Maandelijks archief: juni 2022

De meester begon weer

Verschijnen. Dat was alles wat hij moest doen om tienduizenden mensen het gevoel te geven dat ze op de juiste plaats waren, op het juiste moment. Op een paneel van StuBru zie ik staan: Party like it’s 2020, 2021 & 2022. Het heeft even geduurd, maar hier zijn we weer. En daar is hij.
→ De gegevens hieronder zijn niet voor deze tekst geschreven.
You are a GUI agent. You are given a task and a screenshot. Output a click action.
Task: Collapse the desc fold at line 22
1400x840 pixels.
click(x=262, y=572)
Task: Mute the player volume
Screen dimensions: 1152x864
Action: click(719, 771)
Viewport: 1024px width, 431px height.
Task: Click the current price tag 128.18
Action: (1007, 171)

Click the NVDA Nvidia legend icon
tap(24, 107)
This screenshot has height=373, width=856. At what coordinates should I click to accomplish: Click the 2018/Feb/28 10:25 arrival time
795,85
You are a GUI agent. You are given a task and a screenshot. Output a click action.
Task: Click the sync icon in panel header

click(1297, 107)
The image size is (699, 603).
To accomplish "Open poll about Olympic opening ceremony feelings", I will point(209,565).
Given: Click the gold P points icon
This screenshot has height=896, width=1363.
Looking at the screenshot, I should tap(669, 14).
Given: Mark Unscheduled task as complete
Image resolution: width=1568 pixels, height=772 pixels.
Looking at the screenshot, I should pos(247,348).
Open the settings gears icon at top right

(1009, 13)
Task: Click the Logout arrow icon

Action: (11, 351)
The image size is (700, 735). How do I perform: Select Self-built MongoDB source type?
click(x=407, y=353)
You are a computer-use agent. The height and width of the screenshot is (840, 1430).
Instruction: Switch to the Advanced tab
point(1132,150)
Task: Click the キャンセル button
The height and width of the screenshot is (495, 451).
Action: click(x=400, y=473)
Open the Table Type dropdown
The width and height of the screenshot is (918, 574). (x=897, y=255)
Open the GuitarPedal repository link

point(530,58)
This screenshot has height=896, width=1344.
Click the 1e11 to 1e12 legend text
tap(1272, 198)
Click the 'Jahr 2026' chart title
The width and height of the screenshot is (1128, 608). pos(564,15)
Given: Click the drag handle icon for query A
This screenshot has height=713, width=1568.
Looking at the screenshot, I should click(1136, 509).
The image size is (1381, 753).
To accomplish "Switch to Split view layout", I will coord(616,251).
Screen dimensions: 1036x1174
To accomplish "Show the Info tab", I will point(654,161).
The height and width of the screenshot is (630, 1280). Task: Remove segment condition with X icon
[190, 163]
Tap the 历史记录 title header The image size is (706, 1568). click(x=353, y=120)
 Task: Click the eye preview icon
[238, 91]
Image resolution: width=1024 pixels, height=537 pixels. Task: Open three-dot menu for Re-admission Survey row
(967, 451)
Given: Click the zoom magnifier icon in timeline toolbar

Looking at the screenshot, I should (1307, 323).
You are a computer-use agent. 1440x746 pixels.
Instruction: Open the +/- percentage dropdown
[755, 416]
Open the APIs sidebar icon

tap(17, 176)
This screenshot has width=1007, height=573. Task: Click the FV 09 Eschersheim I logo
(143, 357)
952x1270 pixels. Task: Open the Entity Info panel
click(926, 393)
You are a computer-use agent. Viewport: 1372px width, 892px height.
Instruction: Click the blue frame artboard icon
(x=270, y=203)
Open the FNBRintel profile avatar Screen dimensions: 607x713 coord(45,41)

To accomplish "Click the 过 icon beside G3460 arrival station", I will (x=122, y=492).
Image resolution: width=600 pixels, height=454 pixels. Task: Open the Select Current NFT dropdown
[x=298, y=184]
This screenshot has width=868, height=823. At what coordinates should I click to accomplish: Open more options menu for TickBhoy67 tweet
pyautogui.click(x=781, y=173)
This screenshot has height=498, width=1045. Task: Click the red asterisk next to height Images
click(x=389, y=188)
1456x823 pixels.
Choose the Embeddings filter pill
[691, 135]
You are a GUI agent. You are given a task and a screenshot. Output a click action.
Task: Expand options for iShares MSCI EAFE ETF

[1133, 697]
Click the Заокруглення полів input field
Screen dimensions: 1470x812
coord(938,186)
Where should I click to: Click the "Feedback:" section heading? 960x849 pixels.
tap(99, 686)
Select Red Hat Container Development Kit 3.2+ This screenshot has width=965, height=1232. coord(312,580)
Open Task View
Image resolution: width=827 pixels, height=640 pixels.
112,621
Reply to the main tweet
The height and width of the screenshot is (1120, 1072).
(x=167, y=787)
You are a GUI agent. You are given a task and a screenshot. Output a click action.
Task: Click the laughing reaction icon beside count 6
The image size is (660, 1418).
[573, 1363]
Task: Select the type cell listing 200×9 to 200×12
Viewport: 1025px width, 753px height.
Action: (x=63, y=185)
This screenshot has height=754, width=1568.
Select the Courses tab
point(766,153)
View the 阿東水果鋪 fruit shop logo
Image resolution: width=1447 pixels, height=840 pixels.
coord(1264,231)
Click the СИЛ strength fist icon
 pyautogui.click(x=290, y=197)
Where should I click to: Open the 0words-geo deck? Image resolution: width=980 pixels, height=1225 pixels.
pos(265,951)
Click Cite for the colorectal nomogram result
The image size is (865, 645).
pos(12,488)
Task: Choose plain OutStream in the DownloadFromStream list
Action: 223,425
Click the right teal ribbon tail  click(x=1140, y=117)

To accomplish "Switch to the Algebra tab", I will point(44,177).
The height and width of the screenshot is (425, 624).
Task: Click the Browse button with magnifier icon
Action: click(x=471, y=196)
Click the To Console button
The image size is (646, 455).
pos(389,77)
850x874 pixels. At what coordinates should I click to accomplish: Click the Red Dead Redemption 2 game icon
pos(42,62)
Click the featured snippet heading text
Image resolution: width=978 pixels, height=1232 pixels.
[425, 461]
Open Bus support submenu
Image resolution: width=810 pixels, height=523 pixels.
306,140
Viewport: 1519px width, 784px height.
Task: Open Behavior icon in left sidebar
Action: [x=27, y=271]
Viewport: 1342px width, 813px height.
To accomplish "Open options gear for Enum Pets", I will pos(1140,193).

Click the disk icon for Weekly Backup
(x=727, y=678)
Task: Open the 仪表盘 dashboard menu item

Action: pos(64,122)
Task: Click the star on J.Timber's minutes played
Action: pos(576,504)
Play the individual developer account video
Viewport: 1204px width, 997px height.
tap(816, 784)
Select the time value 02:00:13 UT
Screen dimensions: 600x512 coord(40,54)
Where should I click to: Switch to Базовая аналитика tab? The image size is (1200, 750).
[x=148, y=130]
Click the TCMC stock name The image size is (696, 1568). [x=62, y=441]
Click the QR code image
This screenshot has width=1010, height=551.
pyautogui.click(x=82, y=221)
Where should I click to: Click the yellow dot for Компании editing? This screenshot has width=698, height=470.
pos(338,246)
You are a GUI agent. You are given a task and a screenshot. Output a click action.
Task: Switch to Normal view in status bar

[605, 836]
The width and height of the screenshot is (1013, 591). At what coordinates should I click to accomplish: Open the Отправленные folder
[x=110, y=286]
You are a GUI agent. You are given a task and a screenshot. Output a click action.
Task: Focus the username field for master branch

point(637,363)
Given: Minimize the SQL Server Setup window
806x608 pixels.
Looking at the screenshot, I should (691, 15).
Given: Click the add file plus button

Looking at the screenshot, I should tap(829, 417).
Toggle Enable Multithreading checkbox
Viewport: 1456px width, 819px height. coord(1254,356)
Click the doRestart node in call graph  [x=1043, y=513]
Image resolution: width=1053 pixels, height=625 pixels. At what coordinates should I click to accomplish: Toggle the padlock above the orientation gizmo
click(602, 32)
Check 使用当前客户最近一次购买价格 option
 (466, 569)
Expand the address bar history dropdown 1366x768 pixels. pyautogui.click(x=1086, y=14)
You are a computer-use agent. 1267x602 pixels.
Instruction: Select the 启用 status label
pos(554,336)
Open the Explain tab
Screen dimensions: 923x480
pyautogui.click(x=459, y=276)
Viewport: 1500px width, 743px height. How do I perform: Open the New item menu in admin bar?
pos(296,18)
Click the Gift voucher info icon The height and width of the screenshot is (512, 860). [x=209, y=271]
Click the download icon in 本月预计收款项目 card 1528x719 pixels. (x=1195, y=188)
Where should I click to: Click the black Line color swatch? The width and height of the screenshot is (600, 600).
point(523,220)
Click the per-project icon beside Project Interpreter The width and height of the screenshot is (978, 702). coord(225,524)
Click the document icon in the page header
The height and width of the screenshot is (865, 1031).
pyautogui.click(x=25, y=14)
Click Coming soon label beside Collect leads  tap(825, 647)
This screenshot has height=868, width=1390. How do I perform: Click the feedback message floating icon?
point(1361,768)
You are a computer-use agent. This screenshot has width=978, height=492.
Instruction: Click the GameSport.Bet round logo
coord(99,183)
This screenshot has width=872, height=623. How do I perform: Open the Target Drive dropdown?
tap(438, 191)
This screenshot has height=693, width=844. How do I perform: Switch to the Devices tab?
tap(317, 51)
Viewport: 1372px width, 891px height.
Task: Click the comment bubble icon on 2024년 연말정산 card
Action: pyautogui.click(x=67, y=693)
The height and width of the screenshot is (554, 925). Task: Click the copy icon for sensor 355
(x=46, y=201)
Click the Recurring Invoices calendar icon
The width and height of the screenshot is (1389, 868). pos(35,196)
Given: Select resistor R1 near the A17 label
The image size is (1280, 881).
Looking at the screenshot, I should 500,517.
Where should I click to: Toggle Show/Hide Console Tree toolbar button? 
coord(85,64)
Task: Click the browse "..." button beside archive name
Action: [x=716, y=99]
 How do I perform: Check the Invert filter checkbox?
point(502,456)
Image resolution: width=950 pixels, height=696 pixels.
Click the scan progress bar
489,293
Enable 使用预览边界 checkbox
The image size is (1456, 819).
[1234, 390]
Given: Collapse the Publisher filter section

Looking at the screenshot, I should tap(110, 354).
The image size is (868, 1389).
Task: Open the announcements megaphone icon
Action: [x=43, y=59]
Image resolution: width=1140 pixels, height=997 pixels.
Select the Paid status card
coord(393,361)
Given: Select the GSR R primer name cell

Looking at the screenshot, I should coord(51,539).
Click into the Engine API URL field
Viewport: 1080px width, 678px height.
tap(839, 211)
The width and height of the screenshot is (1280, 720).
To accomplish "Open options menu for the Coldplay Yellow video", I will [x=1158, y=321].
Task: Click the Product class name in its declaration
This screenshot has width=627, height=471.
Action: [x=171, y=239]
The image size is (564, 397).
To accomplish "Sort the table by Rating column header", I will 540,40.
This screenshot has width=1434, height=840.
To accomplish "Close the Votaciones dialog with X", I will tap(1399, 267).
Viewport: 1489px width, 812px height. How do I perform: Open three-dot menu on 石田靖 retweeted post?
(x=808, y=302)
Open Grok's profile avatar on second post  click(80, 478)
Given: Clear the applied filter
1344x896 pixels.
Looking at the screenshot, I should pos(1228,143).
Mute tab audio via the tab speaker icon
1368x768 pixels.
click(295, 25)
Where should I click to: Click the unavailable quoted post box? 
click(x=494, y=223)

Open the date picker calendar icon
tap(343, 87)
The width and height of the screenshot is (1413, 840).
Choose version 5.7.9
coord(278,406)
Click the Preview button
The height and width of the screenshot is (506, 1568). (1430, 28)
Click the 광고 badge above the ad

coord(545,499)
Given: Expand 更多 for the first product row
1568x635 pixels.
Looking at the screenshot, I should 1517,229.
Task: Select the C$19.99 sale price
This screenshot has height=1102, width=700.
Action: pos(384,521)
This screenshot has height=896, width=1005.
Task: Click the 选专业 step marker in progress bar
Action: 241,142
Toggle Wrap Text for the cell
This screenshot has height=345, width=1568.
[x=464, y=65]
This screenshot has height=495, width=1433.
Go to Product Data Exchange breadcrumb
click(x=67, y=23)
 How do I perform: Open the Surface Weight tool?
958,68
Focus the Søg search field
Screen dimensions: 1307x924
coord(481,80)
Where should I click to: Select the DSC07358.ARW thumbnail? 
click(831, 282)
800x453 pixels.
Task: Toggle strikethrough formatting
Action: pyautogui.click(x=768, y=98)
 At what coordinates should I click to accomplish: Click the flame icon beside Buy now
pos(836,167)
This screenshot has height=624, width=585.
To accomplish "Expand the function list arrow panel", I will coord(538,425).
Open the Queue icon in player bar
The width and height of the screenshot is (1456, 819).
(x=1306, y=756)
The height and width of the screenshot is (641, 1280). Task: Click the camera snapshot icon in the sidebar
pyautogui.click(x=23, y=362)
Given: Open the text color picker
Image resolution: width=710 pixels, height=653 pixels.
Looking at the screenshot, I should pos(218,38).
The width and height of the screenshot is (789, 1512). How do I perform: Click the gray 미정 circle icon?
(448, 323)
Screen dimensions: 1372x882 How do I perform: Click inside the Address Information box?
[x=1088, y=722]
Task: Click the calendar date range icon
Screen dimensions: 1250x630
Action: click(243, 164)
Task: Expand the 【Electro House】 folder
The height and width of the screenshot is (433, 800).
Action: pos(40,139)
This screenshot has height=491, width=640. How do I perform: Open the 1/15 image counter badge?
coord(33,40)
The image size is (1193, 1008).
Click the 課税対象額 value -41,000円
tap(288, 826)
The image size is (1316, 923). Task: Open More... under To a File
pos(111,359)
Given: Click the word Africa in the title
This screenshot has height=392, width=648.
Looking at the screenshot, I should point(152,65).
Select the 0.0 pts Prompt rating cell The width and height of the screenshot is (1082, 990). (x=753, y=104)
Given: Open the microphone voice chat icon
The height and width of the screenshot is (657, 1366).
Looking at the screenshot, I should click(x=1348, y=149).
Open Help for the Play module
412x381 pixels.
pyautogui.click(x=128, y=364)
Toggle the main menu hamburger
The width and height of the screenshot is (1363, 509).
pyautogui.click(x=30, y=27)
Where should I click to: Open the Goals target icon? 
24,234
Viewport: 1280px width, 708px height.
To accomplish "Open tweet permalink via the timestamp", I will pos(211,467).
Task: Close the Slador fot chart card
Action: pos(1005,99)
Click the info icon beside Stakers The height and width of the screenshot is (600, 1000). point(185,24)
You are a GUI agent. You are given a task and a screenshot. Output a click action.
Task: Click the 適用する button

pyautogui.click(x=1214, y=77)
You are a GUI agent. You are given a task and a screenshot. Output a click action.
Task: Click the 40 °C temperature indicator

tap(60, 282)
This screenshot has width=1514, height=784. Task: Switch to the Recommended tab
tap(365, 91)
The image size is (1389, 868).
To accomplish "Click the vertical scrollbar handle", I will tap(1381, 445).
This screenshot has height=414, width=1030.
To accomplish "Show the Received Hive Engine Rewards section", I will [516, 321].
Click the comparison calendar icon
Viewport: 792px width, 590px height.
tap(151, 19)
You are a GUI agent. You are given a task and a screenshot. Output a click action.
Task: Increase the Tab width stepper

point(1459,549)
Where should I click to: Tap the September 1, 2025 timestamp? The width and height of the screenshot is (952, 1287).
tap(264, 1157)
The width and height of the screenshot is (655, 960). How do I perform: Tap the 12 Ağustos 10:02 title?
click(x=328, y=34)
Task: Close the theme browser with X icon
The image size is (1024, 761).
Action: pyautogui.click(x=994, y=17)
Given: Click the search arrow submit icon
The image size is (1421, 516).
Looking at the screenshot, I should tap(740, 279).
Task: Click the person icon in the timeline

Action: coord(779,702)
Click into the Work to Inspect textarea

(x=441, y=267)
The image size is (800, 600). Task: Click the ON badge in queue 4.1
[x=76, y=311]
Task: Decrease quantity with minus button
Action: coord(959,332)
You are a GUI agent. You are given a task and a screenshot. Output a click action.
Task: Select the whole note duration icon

En dat betekent iets. Niet alleen omdat hij een wereldster is. A true original, in een wit hemd met een roze strik en een glanzend roze broek, die uitgenodigd wordt op het Met Gala en Coachella platspeelt. Maar ook omdat ‘verschijnen’ voor veel mensen een loodzware opdracht is. Ook voor hem. Hij maakte er nummers over. Over er niet meer willen zijn. Over de zoektocht in het donker. Ondanks het succes, de prijzen, de jubelende artikels, de getalenteerde echtgenote, het kostbare kindje. Hij is er nog, godzijdank.

Quand y en a plus et ben y en a encore.

Ik vroeg me af wat hij voelde. Hij leek oprecht gelukkig om er te zijn, om grapjes te maken met het publiek. Hij had het onder controle. En wat waren wij blij om hem te zien en te horen. Zijn dansjes, zijn stijl, zijn belgitude. Met een welgemikte “Landgenoten: hartelijk bedankt” maakt hij er de mooiste zonsondergang in jaren van.

IWe zijn een speldenprik en, nu ik weer meer buiten kom kan ik het met zekerheid zeggen, uitmuntend middelmatig. Zoals iedereen, feitelijk. Onze rijkdom zijn mensen en waar we ze toe in staat laten zijn, als we moedig genoeg zijn om onze armen open te houden voor en onze schouders te zetten onder wat anders is, kleurrijk, vol, origineel, niet-macho, creatief, uitbundig, ambitieus, gelaagd – al die verrukkelijk ongemakkelijke shit waar een bepaald segment mensen het voor in hun broek doen, in paniek teruggrijpend naar wat ze kennen, naar wat beige en giftig is.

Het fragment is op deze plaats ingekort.